Текст:
⁂

С наступлением нового учебного периода наш батальон был назначен строительным подразделением. Нашей части своими силами предстояло построить несколько домов, в том числе новое офицерское общежитие и жилой двухэтажный дом. Два других начала возводить прикомандированная рота военно-строительных войск.

Примерно в это же время открылась новая вакансия старшего детского автобуса. На неё стали назначаться офицеры из числа командиров групп сроком на несколько недель, потом следовала замена. В обязанности старшего входило сопровождение офицерских детей в школу, расположенную в Яснинском гарнизоне. Пока дети учились, можно было посетить бассейн, сходить в магазины, отобедать в столовой или просто выспаться в автобусе. В одну из таких поездок я встретил и привёз в часть лейтенанта Анвара Хамзина с женой.

За этот период старший освобождался от нарядов, занятий и прочих мелочей, но только до времени возвращения. После этого он должен был прибыть в батальон в распоряжение командира роты. Однако и это было немалой привилегией. В действительности отвечать за жизни и здоровье двух десятков ребятишек было делом крайне серьёзным, но этого мы тогда не понимали. На уровне простых человеческих чувств заботились о своих подопечных, берегли их, не задумываясь о какой-либо ответственности. Такими же были и водители автобуса — солдаты автовзвода.

Однажды ко времени отъезда автобуса из Ясной не пришёл десятилетний сын прапорщика Гуцы. Он и раньше отличался необузданностью характера, а теперь вот пропал. Поиски по дворам и улицам посёлка ни к чему не привели. Оставалось только ждать. Через несколько часов дети уже устали, а пропавшего пацана так и не было. Я принял решение возвращаться без него.

Возле дома нас уже ждали взволнованные мамаши. После моих объяснений мать Гуцы-младшего начала чуть не с кулаками на меня кидаться. Положение спас начальник штаба. Он, видимо, оповещенный с КПП, тут же появился из своего подъезда. Не дослушав моего доклада, Владимир Иванович, обращаясь ко мне, произнёс доброжелательным тоном:

— Иди домой, — затем, сменив интонации на прямо противоположные, приказал взбешённой матери: — Мужа своего ко мне!

⁂

Данные:

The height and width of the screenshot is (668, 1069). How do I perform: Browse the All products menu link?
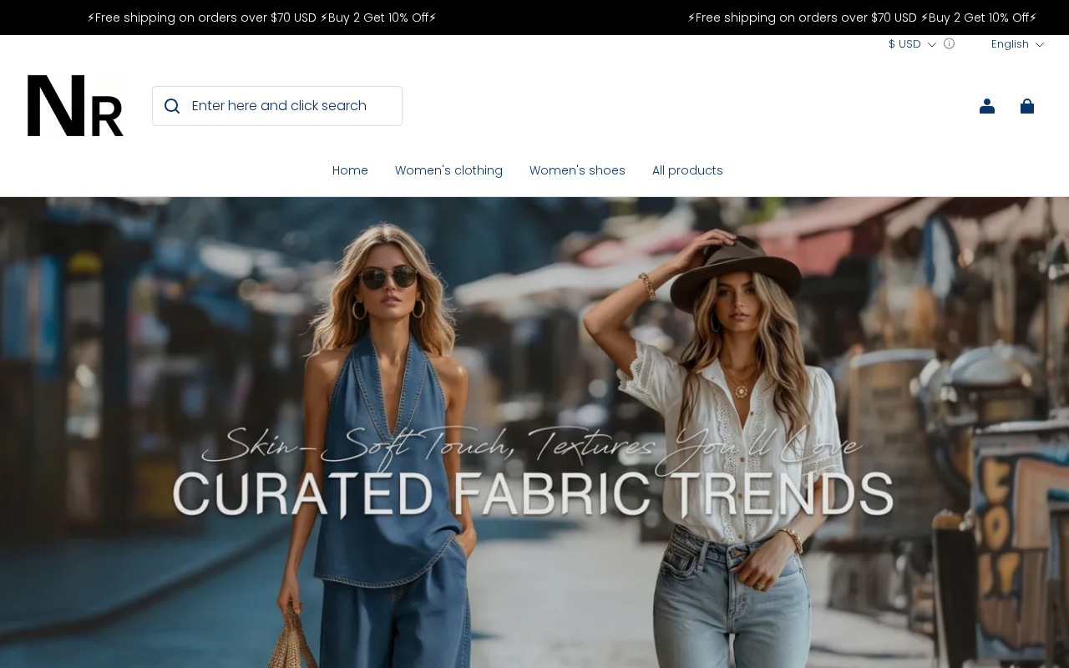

⁂

Задание:
Проверьте, согласуются ли с текстом эти утверждения. На каждое ответьте «да» или «нет» и дословно приведите слова текста, которые это решают.
1. Старшим детского автобуса офицера назначали на несколько недель.
2. В Ясной пропал сын начальника штаба.
3. Водителями автобуса были солдаты автовзвода.

Ответ:
1. Да: «сроком на несколько недель».
2. Нет: «не пришёл десятилетний сын прапорщика Гуцы».
3. Да: «водители автобуса — солдаты автовзвода».